◆ Instructions to follow ◆
Continue the passage on software standards support, picking up right after its final sentence.

I wasn’t planning on writing this post, but I’ve become aware of several recent conversations that have led me to the conclusion that it would be useful to get this out.

For people who adopt software, trying to judge the value of so-called “standards support” in a product can be an incredibly frustrating experience. Standards implementations often fail to live up to their promises and, worse, it can be very hard to tell in advance of installing and running the software whether or not the “standards support” it supposedly provides is actually going to meet your needs. There are several reasons for this. First, creating a standard is hard. You have to think of all the different ways people might want to use the technology in all kinds of different environments, and then find some overlay that can meet all of those needs while still being able to work with existing software packages that are very different from each other. For example, Peoplesoft Campus Solutions and SunGard Banner are both SISs, but their architectures and data models are substantially different from each other. The same is true among the various LMSs. If you have a standard that is supposed to represent data from any SIS to any LMS (like, for example, the IMS Learning Information Services standard does), then you have to come up with a representation of that data that maps to the different data models and works with the different architectures. This is always hard, and it’s harder on some software developers than on others. For example, if your system doesn’t already have some pretty robust generic ways to interact with web services, then it will be more work for you to support a standard that is built on web services.

◆ Information given ◆
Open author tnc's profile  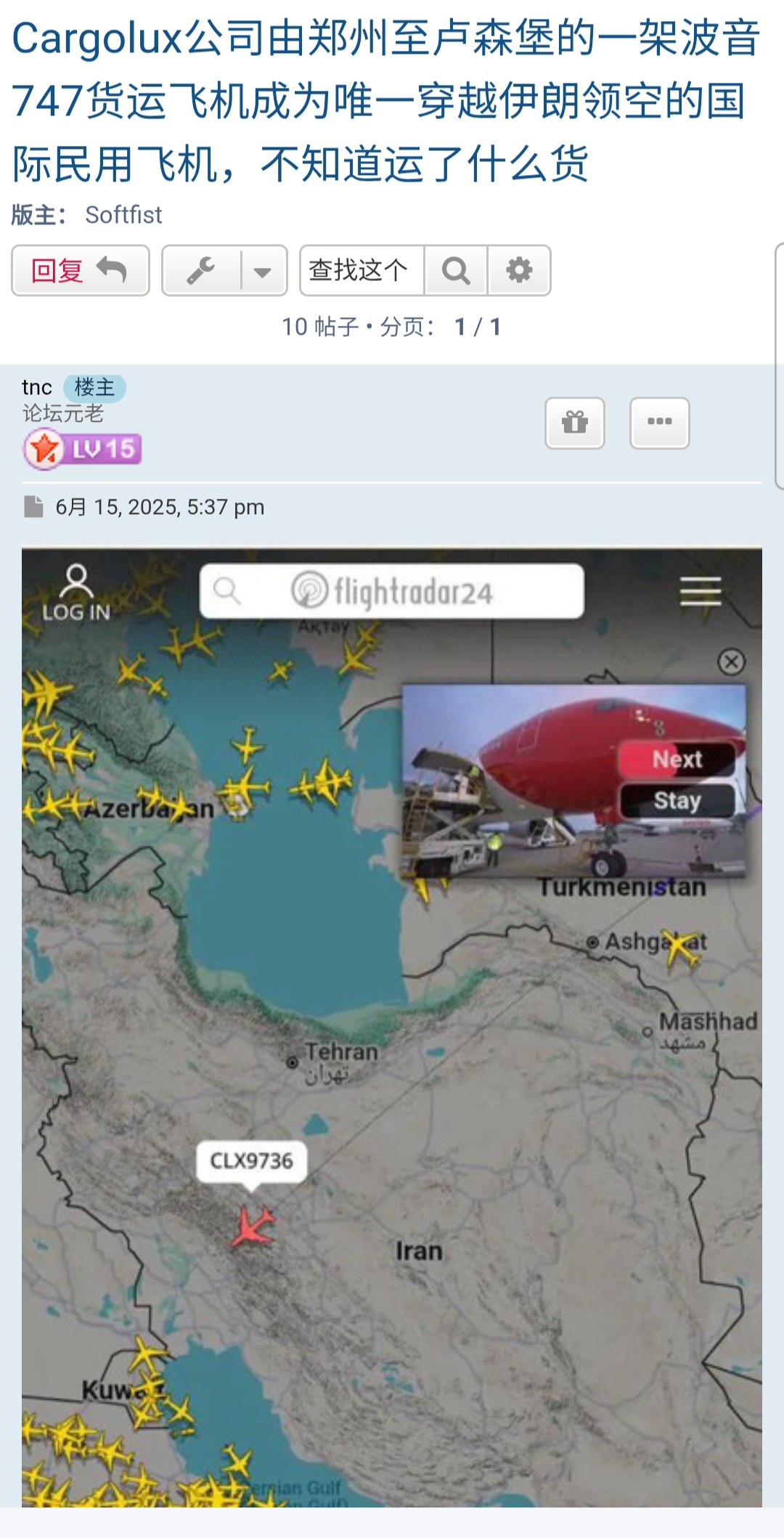[x=37, y=387]
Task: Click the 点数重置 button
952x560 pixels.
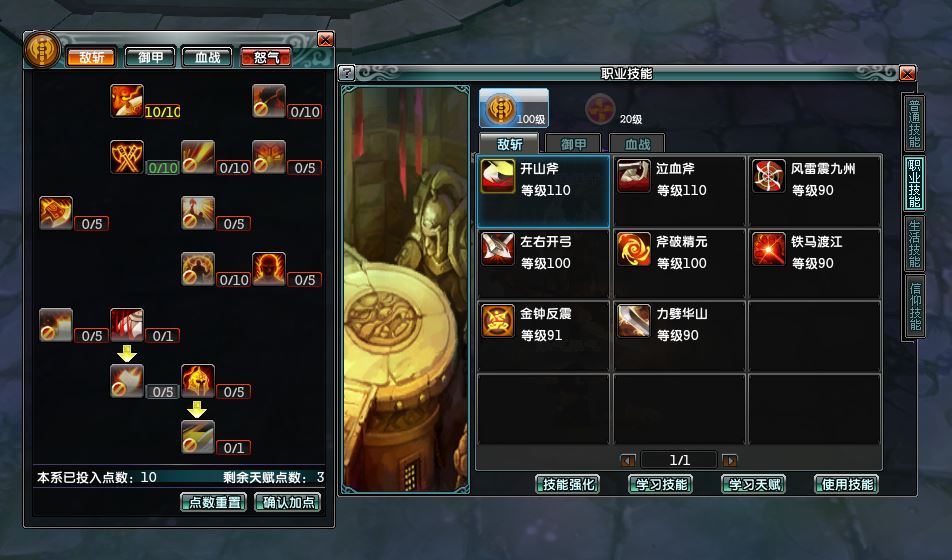Action: click(214, 502)
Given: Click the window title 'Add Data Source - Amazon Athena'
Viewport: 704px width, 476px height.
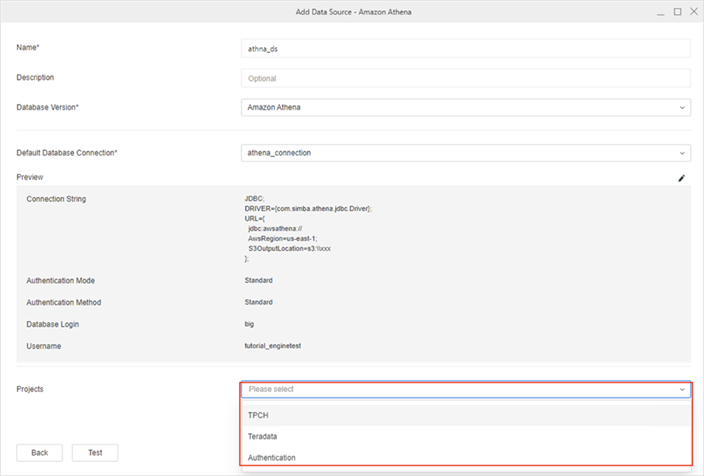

◆ Response ◆
Further complicating the picture is that, while it is almost always in vendors’ interest to say that they support a standard, it often isn’t in their interest to do the hard work of actually supporting the standard, especially in the short term. Standards tend to reduce the total amount of money that customers spend on integration, which generally means that somebody is going to make less money. This hits companies that depend on service revenues harder than it hits companies that mostly sell product because at least with the product you can build the cost of the standards implementation into your license fees. But the truth of the matter is that, most of the time, everybody makes less money after a standard has been implemented, at least in the long run. This is because a standard, by definition, commodifies the function it is standardizing. A capability cannot be a differentiator if everybody does it. Therefore, while you might be able to continue to charge for the capability, particularly if you implement it very well and early, customers will, over time, increasingly expect it to be an affordable part of the package rather than a major expense (including the ongoing expense of maintenance that comes with a consulting-based custom integration).

The net result is a situation where it is both technically easy and financially convenient for the outcome of standards implementation to be nothing more than one more meaningless bullet point that vendors can add to their glossy product brochures. But it doesn’t have to be that way. You can hold your vendors accountable for delivering the actual value that the standards promise, if you know the right questions to ask.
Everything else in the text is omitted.